_Information shown_.
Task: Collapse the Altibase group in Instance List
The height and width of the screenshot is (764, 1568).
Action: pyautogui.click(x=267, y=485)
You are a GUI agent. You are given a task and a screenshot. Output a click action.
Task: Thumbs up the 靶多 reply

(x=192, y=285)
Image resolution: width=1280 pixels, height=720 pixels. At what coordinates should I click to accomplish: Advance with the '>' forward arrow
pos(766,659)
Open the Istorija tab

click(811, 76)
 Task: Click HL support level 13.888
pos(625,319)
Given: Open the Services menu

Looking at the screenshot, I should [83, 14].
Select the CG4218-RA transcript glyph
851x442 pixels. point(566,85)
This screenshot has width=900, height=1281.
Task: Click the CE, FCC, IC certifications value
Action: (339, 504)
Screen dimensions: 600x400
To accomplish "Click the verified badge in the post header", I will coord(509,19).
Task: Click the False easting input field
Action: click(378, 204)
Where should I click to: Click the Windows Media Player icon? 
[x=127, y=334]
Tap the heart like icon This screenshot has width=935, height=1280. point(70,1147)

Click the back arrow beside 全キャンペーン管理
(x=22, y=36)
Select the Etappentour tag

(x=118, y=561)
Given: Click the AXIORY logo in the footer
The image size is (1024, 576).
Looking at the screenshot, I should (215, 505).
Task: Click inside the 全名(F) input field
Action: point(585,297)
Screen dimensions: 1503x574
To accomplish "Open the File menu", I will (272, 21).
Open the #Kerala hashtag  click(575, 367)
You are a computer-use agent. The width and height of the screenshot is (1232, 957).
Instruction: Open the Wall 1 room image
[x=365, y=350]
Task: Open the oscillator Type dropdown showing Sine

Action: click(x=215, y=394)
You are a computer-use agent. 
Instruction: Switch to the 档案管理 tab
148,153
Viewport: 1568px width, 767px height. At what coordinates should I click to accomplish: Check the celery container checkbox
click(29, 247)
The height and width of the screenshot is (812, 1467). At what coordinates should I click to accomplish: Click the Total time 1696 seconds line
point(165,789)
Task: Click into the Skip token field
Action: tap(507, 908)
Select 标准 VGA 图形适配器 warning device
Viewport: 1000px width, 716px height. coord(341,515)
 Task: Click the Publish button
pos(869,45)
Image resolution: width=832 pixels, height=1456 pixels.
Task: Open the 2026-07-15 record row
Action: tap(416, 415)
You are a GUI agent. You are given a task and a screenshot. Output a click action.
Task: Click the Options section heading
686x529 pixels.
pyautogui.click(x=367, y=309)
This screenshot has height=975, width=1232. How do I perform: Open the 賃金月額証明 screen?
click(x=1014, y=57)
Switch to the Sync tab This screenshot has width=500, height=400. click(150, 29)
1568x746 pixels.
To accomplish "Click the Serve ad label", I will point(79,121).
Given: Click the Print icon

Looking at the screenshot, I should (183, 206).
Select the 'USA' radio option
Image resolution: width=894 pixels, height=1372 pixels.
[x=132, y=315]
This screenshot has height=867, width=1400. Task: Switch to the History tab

_The problem_.
Output all of the data above again, line for line, without changing anything.

_Answer_.
Task: Collapse the Altibase group in Instance List
The height and width of the screenshot is (764, 1568).
Action: pyautogui.click(x=267, y=485)
You are a GUI agent. You are given a task and a screenshot. Output a click action.
Task: Thumbs up the 靶多 reply

(x=192, y=285)
Image resolution: width=1280 pixels, height=720 pixels. At what coordinates should I click to accomplish: Advance with the '>' forward arrow
pos(766,659)
Open the Istorija tab

click(811, 76)
 Task: Click HL support level 13.888
pos(625,319)
Given: Open the Services menu

Looking at the screenshot, I should [83, 14].
Select the CG4218-RA transcript glyph
851x442 pixels. point(566,85)
This screenshot has width=900, height=1281.
Task: Click the CE, FCC, IC certifications value
Action: (339, 504)
Screen dimensions: 600x400
To accomplish "Click the verified badge in the post header", I will coord(509,19).
Task: Click the False easting input field
Action: click(378, 204)
Where should I click to: Click the Windows Media Player icon? 
[x=127, y=334]
Tap the heart like icon This screenshot has width=935, height=1280. point(70,1147)

Click the back arrow beside 全キャンペーン管理
(x=22, y=36)
Select the Etappentour tag

(x=118, y=561)
Given: Click the AXIORY logo in the footer
The image size is (1024, 576).
Looking at the screenshot, I should (215, 505).
Task: Click inside the 全名(F) input field
Action: point(585,297)
Screen dimensions: 1503x574
To accomplish "Open the File menu", I will (272, 21).
Open the #Kerala hashtag  click(575, 367)
You are a computer-use agent. The width and height of the screenshot is (1232, 957).
Instruction: Open the Wall 1 room image
[x=365, y=350]
Task: Open the oscillator Type dropdown showing Sine

Action: click(x=215, y=394)
You are a computer-use agent. 
Instruction: Switch to the 档案管理 tab
148,153
Viewport: 1568px width, 767px height. At what coordinates should I click to accomplish: Check the celery container checkbox
click(29, 247)
The height and width of the screenshot is (812, 1467). At what coordinates should I click to accomplish: Click the Total time 1696 seconds line
point(165,789)
Task: Click into the Skip token field
Action: tap(507, 908)
Select 标准 VGA 图形适配器 warning device
Viewport: 1000px width, 716px height. coord(341,515)
 Task: Click the Publish button
pos(869,45)
Image resolution: width=832 pixels, height=1456 pixels.
Task: Open the 2026-07-15 record row
Action: tap(416, 415)
You are a GUI agent. You are given a task and a screenshot. Output a click action.
Task: Click the Options section heading
686x529 pixels.
pyautogui.click(x=367, y=309)
This screenshot has height=975, width=1232. How do I perform: Open the 賃金月額証明 screen?
click(x=1014, y=57)
Switch to the Sync tab This screenshot has width=500, height=400. click(150, 29)
1568x746 pixels.
To accomplish "Click the Serve ad label", I will point(79,121).
Given: Click the Print icon

Looking at the screenshot, I should (183, 206).
Select the 'USA' radio option
Image resolution: width=894 pixels, height=1372 pixels.
[x=132, y=315]
This screenshot has height=867, width=1400. Task: Switch to the History tab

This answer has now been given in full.